I have so many weeds, I've been ripping them out by the fistful — and pulling up good plants with the bad. I don't care!

The other day, I got stung by wasps the size of blue jays because I was so intent on taming the out-of-control Confederate jasmine, I didn't notice I'd disturbed their nest.

To get anything at all done outside, I've got to be up and out before the sun. On the weekends.

Do I love summer gardening in Florida? You betcha!

Once the rains start in June, so do the blooms in my garden. Yellow thryallis and allamanda, blue butterfly, plumbago and tweedia, little purple balloon plants and violet Mexican petunia. The other morning, I was thrilled to spot a hummingbird buzzing from bloom to bloom.

In summer's steam, my cuttings root, my seeds sprout and my transplants take. The new perennials I put in become superheroes that grow faster than a speeding torpedo weed, more drought-tolerant than a boulder, able to cover tall fences in a single bound. Thank you, deluges of nitrogen-rich rain!

This good stuff is important to keep in mind now that we've hit August, the worst — I mean best — month for heat and rain. In Tampa, August is historically the hottest, wettest month of the year, with an average 90-degree high and 7.60 inches of monsoon, according to the National Weather Service's 29-year climate graph. (For the record, that's 0.3 degree hotter than the highs in July, the second-hottest, wettest month, and well more than an inch of rain more.)

So how do we make the most of this most wonderful of opportunities?

Here's my suggestion, and a few from other local gardeners:

If you aren't already, start taking and rooting cuttings now. They'll be great insurance against a winter freeze and they strike (root) more quickly this time of year.

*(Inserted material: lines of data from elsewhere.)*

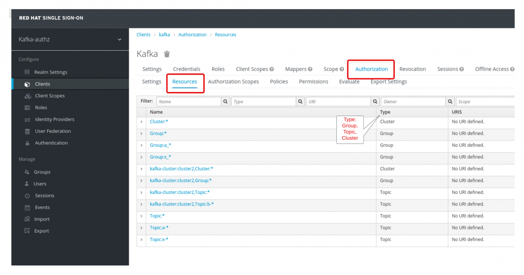Viewport: 524px width, 275px height.
Task: Click into the Type filter field
Action: pos(263,102)
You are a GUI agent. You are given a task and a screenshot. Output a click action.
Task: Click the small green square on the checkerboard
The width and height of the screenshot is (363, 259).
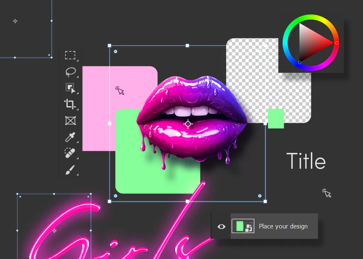[x=276, y=119]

Here's why (my theory): Cuttings do best when taken from vigorously growing plants, which most of our perennials are now. They also like moisture and humidity. Got that in spades.

Not all plants start easily from cuttings, but I've had good luck in summer even from the most stubborn.

If you haven't tried, it's super easy and cheap. Pick up some potting soil (I use Miracle-Gro) and perlite (available at all the big garden centers for a few bucks). Mix the perlite and potting soil in a small container with a drain hole so it's a little less than a 50:50 blend of the two.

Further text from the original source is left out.